In the final article in our series on Singapore web design tips we look at accessibility and mobile responsive design.
5. Ignoring Accessibility
Accessibility is another extremely important aspect of web design. Overlooking it has a serious effect on the results which your website achieves. For the last few years, numerous companies have been recognizing just how important it is to make their websites accessible to users with a wide range of abilities and impairments.
Of course, there is a moral obligation to make your website accessible to as broad of a range of people as possible. However, there’s also a strong business incentive for providing the widest feasible access to your site. Expanding your audience could only boost your chances for making successful sales, of course.
Even if there are no legal requirements for your site to be widely accessible at this time, it is likely industry standards could require it sometime in the near future. A website which was not originally designed to be accessible will require a time-consuming and expensive overhaul to be retroactively adapted for accessibility.
Therefore, it is wise to begin thinking of ways to use imagery, text, and sound throughout your website designs prior to their creation. Consider including audio descriptions, keeping copy well-spaced, using sans serif, a more legible font, and adding alt tags on images. If you are featuring videos, instead of using auto settings, allow users a choice of pressing play or not.
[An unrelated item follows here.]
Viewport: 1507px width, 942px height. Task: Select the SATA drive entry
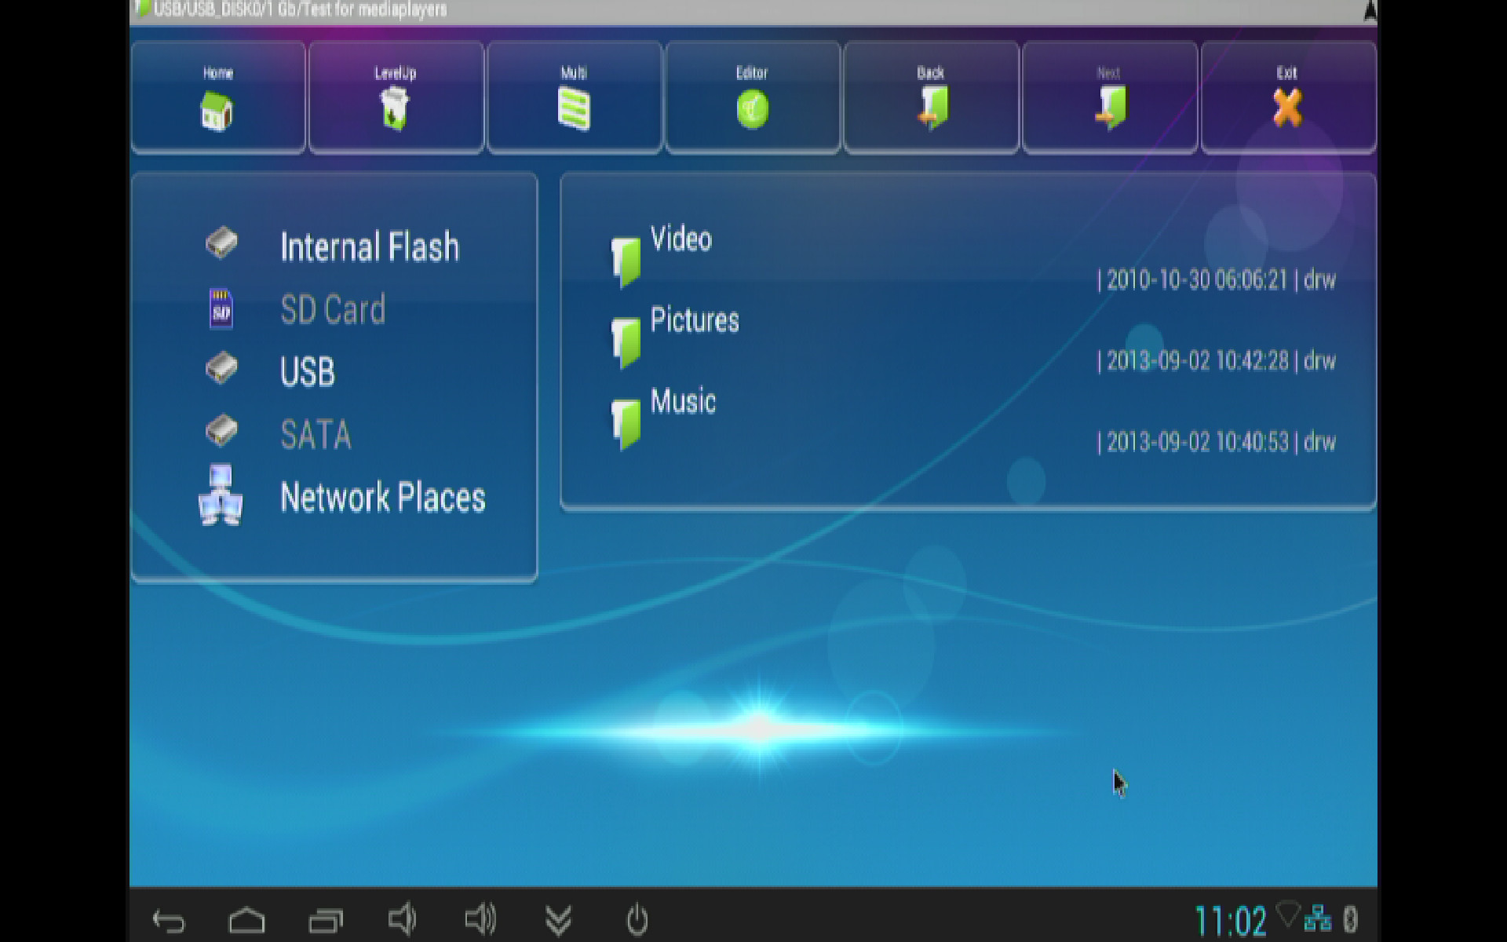[316, 435]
Also, conduct user experience research to study the experience you would like to create.
If you design with accessibility as a priority in your planning, then more creative, innovative, and logically designed websites will come to fruition. You will savor the freedom of experimenting with design trends, but will insure that the designs will be implemented with purpose. Good designing should never limit exposure so you should strive for website designs that are as widely accessible as possible. You website configuration should never be a hindrance to achieving the widest potential exposure.
6. Ignoring Mobile Design
The last design mistake is common among companies designing their first website. Just like designing a website is thought of as happening on a computer, many think that mobile browsing is only an alternative to the main desktop experience. It is definitely no longer the case. Mobile browsing actually accounts for a majority of traffic on the internet. Many designers actually create a mobile site prior to creating the desktop site.
Prioritizing mobile design is known as mobile-first strategy. It is currently a popular method even among large companies. It means designing your site for mobile devices initially and later expanding toward a desktop version. This method is gaining because the desktop-first design risks making the website too slow or cluttered when accessing it from a mobile device.
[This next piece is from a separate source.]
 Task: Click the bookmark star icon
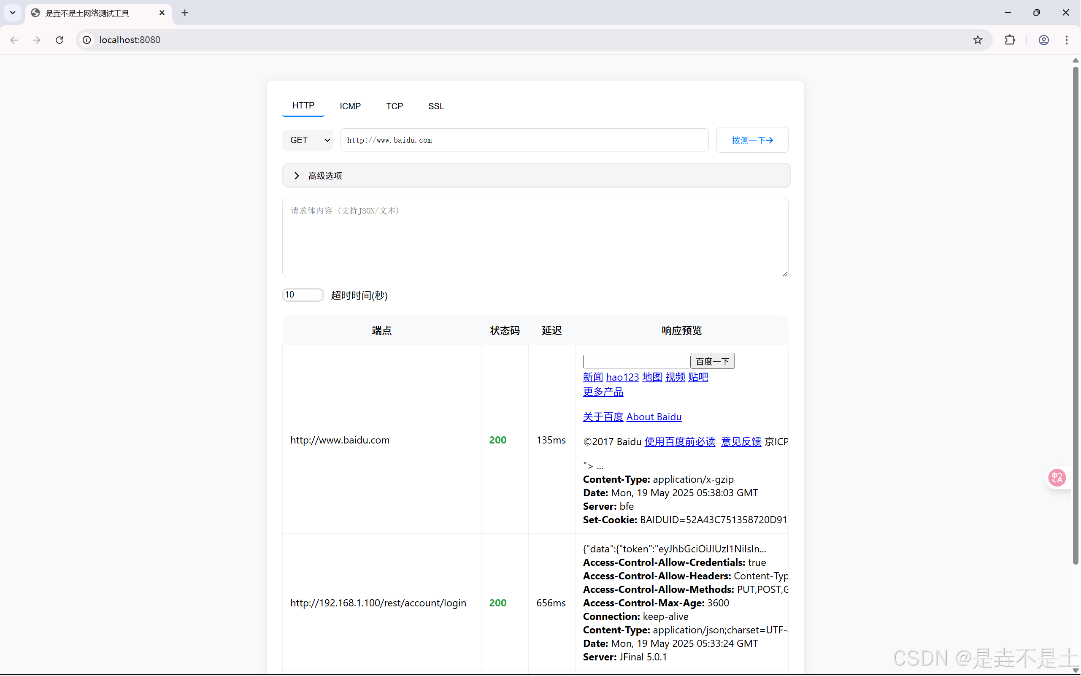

There are clear reasons to design your site having in mind mobile. Alexander Williams, a web developer at Hosting Data, based in London, states that your major goal in website design should be improving conversions. Since the majority of users will use smartphones, they require the ability of buying products conveniently from their phones.
This point can also extend to tablets and other smart devices, as well as other types of internet-capable hardware which is available today. The design of your website must be accessible on various devices, and responsive to automatically adjust and feel right on a wide variety of devices. As we’ve shown, achieving this may be difficult since it means considering wide-ranging factors, from page layout to image sizes.
If you’re having doubts, hiring a professional is wise. While the listed mistakes may seem simple to avoid, they are commonly made during the web design process. Even large businesses often get it wrong, so teaming up with a designer will give your brand a competitive edge.